▶ _TASK DIRECTIONS_:
Keep the pictures out of the copy and print all the entries below exactly.

▶ _EXTRACTED INFORMATION_:

****************************************

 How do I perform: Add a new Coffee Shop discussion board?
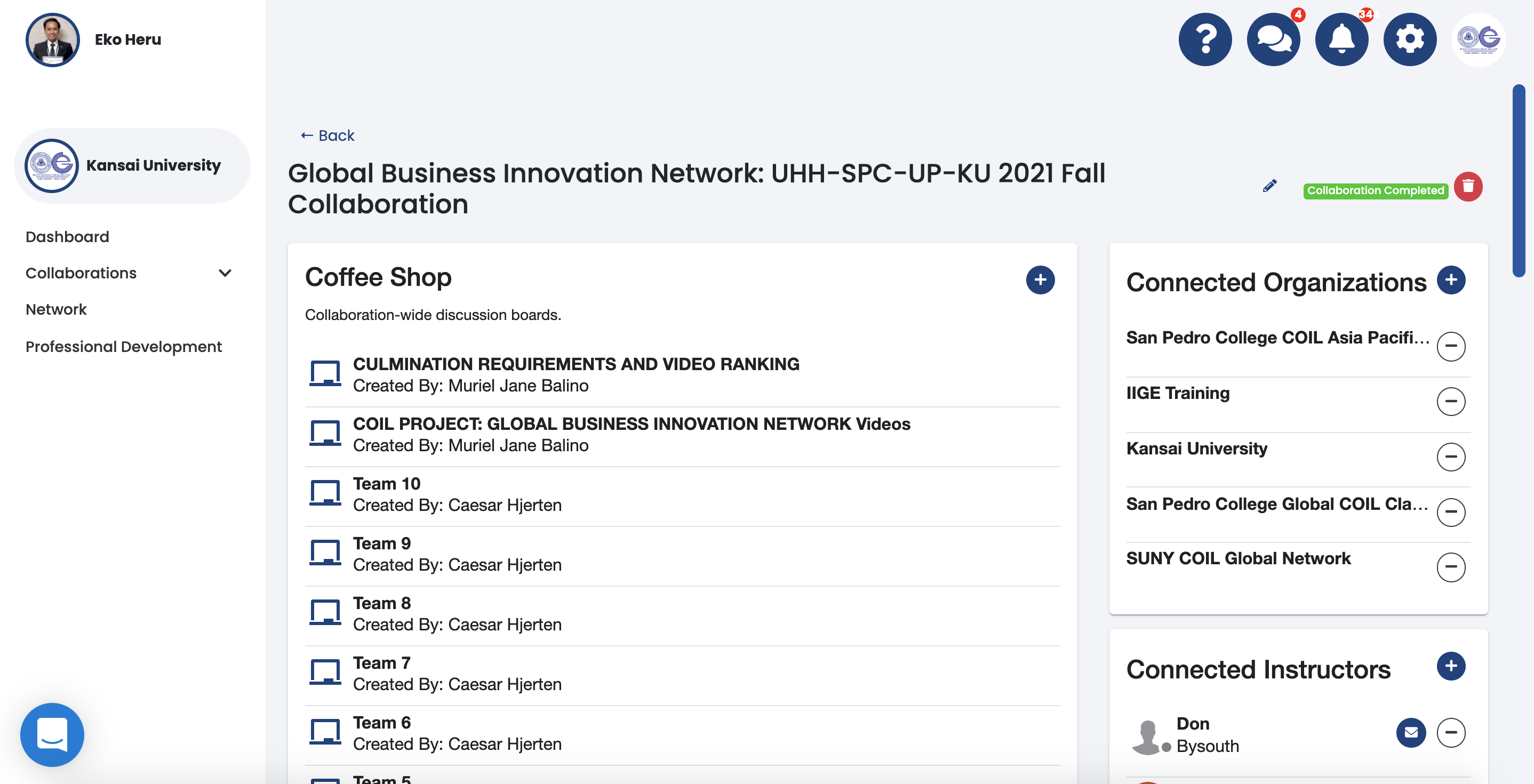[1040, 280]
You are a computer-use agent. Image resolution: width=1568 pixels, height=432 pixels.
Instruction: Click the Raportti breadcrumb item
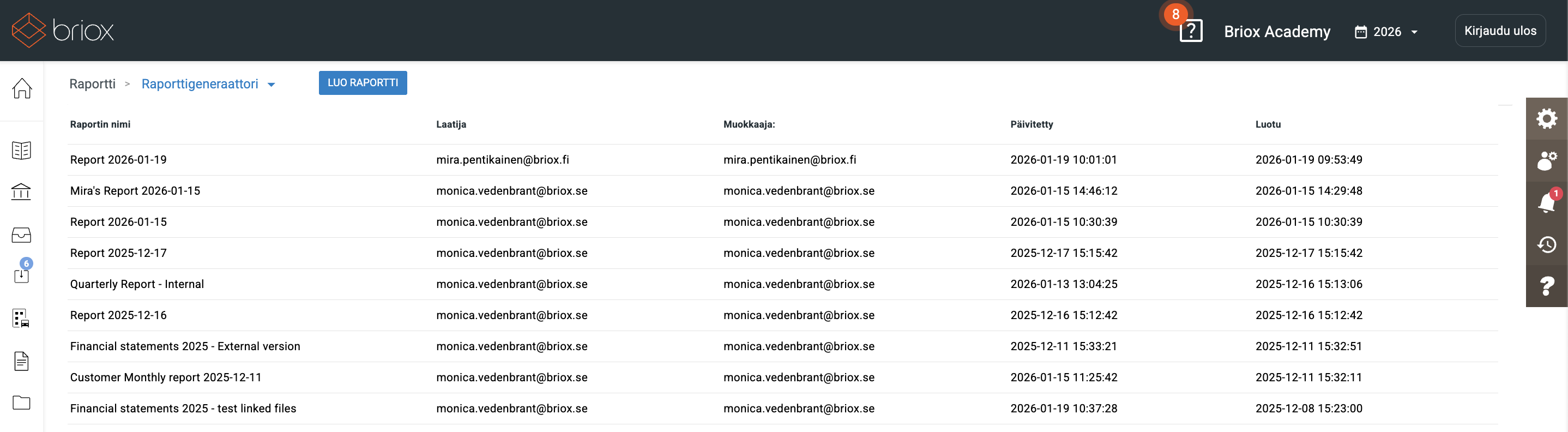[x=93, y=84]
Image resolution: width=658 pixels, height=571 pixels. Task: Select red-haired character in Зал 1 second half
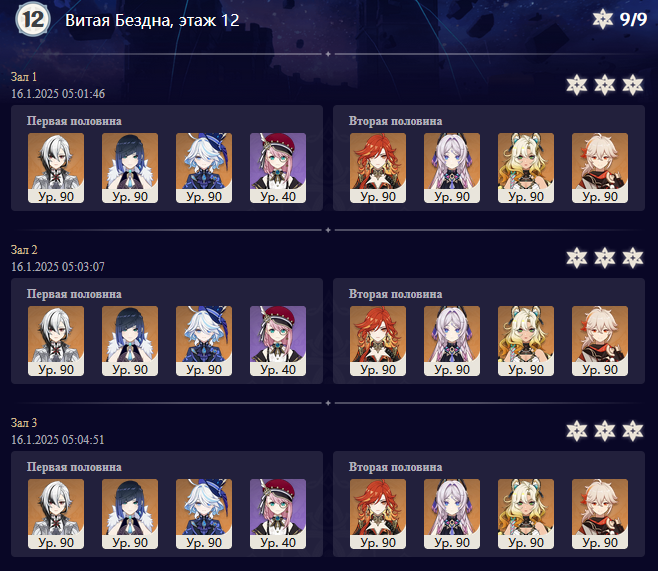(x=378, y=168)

****************************************

▶ _COMPLETED EXERCISE_:
 How do I perform: Add a new Coffee Shop discussion board?
[1040, 280]
You are a computer-use agent. Image resolution: width=1568 pixels, height=432 pixels.
Instruction: Click the Raportti breadcrumb item
[x=93, y=84]
Image resolution: width=658 pixels, height=571 pixels. Task: Select red-haired character in Зал 1 second half
(x=378, y=168)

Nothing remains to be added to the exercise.